Speaker 1: Prof. Eng Siong Chng, Nanyang Technological University (NTU), Singapore

Biography

Image Description

Prof. Eng Siong Chng is currently an Associate Professor in the College of Computing and Data Science (CCDS) at Nanyang Technological University (NTU) in Singapore. Prior to joining NTU in 2003, he worked at Knowles Electronics (USA), Lernout and Hauspie (Belgium), the Institute of Infocomm Research (I2R) in Singapore, and RIKEN in Japan. He received both a PhD and a BEng (Hons) from the University of Edinburgh, U.K., in 1996 and 1991, respectively, specializing in digital signal processing. His areas of expertise include speech research, Large Language Models, machine learning, and speech enhancement.

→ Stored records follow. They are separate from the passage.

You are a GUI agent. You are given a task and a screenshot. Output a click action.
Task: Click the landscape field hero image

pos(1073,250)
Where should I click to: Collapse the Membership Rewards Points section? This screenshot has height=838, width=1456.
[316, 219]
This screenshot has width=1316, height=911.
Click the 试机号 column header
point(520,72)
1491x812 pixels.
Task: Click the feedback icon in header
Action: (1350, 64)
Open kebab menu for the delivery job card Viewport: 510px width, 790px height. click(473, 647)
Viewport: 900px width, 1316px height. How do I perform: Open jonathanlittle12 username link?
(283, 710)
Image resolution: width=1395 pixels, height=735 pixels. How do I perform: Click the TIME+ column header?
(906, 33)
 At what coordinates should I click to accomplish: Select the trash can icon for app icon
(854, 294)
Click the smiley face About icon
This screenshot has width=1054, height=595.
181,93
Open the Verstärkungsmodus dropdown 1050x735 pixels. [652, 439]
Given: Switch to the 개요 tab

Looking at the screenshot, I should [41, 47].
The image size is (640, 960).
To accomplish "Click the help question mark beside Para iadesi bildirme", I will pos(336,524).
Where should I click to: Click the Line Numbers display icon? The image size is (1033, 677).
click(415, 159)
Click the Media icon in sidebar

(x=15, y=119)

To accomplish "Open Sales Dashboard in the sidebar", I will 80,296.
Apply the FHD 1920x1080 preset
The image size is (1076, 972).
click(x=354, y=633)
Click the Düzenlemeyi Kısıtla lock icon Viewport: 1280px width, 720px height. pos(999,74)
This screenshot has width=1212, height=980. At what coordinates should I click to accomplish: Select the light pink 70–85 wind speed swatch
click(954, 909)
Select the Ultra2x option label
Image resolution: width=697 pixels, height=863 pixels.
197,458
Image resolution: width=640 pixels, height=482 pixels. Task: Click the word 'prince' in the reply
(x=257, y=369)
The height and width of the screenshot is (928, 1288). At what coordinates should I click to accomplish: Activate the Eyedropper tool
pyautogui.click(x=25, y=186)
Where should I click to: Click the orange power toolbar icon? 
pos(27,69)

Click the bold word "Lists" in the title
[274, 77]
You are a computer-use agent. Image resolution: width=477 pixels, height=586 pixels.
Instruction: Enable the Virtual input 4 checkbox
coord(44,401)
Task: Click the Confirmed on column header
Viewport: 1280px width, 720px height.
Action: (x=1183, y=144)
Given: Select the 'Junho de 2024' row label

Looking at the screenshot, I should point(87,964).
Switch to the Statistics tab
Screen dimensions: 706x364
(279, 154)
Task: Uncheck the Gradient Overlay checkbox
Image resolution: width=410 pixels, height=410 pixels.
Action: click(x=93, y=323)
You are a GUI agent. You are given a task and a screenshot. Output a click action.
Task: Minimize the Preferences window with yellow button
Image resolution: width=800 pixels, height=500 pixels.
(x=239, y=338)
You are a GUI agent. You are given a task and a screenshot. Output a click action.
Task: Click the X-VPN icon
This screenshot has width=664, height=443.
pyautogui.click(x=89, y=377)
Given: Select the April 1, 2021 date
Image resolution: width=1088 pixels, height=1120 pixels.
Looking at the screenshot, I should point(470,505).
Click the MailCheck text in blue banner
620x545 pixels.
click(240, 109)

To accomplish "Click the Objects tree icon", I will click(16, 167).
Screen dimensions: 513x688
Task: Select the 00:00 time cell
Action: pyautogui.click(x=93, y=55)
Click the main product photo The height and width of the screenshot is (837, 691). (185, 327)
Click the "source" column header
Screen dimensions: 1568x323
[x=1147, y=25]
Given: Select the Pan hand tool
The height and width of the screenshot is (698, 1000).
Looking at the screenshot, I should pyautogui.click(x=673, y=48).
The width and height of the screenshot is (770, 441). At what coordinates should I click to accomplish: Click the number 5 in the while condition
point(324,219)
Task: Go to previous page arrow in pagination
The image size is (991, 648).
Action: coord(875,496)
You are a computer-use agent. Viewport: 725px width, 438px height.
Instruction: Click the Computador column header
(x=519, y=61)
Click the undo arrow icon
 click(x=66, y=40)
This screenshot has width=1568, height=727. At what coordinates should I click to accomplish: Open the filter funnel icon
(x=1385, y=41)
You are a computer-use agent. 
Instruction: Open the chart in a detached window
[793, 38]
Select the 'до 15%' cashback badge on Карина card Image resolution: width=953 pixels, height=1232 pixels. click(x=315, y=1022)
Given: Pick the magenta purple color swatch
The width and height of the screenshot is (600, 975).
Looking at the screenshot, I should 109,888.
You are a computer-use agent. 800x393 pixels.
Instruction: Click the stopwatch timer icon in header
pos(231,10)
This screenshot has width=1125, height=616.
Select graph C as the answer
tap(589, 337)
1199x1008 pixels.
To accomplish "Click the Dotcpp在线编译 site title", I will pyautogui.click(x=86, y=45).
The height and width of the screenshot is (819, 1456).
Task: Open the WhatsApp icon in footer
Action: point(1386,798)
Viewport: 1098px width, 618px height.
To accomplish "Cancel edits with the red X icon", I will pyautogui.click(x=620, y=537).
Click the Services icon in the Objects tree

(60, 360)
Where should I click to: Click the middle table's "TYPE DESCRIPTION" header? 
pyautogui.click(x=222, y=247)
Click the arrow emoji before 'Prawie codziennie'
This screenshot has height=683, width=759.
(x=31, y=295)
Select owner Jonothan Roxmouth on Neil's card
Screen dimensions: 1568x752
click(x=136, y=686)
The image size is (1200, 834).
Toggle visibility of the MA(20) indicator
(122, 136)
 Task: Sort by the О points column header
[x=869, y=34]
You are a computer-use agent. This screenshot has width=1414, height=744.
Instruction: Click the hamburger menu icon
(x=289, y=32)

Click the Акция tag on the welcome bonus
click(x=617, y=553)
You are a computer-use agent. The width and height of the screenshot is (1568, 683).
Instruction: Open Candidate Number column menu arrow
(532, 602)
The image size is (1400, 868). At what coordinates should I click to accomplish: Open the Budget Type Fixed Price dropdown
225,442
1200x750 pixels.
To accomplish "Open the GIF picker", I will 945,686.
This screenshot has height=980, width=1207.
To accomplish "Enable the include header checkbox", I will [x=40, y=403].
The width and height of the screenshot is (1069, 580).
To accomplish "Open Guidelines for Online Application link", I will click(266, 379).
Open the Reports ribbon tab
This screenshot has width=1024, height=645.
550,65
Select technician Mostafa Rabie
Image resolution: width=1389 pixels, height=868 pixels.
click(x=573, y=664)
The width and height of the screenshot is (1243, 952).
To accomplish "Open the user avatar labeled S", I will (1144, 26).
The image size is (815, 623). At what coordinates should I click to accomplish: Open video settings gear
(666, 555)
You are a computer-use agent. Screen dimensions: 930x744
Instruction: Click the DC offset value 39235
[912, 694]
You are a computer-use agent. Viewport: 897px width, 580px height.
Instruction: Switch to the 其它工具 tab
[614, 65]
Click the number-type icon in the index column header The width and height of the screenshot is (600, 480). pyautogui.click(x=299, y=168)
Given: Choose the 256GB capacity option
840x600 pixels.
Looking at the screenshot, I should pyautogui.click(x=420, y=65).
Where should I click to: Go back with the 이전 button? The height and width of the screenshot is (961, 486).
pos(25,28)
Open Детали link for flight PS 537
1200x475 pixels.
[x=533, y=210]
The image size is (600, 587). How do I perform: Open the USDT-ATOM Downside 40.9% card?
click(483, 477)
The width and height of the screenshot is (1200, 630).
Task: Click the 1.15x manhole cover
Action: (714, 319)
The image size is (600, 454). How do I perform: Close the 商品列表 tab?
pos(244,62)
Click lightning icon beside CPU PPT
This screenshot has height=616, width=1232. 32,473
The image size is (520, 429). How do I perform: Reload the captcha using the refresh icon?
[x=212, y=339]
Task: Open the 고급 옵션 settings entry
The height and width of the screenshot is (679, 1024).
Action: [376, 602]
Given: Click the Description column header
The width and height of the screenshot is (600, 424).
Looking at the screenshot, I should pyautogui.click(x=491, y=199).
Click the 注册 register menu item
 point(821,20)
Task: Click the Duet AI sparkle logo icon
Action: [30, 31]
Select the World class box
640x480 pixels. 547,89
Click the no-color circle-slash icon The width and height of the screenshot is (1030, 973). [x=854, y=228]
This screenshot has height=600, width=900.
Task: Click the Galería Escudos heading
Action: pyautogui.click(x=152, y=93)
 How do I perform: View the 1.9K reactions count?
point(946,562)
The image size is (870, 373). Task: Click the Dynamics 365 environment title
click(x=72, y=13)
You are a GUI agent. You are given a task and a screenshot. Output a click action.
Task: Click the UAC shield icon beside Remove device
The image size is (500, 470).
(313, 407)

He currently serves as the Principal Investigator (PI) of the AI-Singapore Speech Lab from 2023 to 2025. Throughout his career, he has secured research grants from various institutions, including Alibaba ANGEL Lab, NTU-Rolls Royce, Mindef, MOE, and AStar. These grants, totaling over S$18 million, were awarded under the “Speech and Language Technology Program (SLTP)” in the School of Computer Science and Engineering (SCSE) at NTU. In recognition of his expertise, he was awarded the Tan Chin Tuan fellowship in 2007 to conduct research at Tsinghua University in Fang Zheng’s lab. Additionally, he received the JSPS travel grant award in 2008 to visit Tokyo Institute of Technology in Furui’s Lab.

He has supervised the graduation of over 19 PhD students and 13 Masters students. His publication record includes 2 edited books and over 200 journal and conference papers. Additionally, he has contributed to the academic community by serving as the publication chair for 5 international conferences, including Human Agent Interaction 2016, INTERSPEECH 2014, APSIPA-2010, APSIPA-2011, and ISCSLP-2006. Furthermore, he is in the organizing committee for ASRU 2019 (Singapore), ICAICTA 2024 (General Co-chair) and SLT 2024 (General Co-chair).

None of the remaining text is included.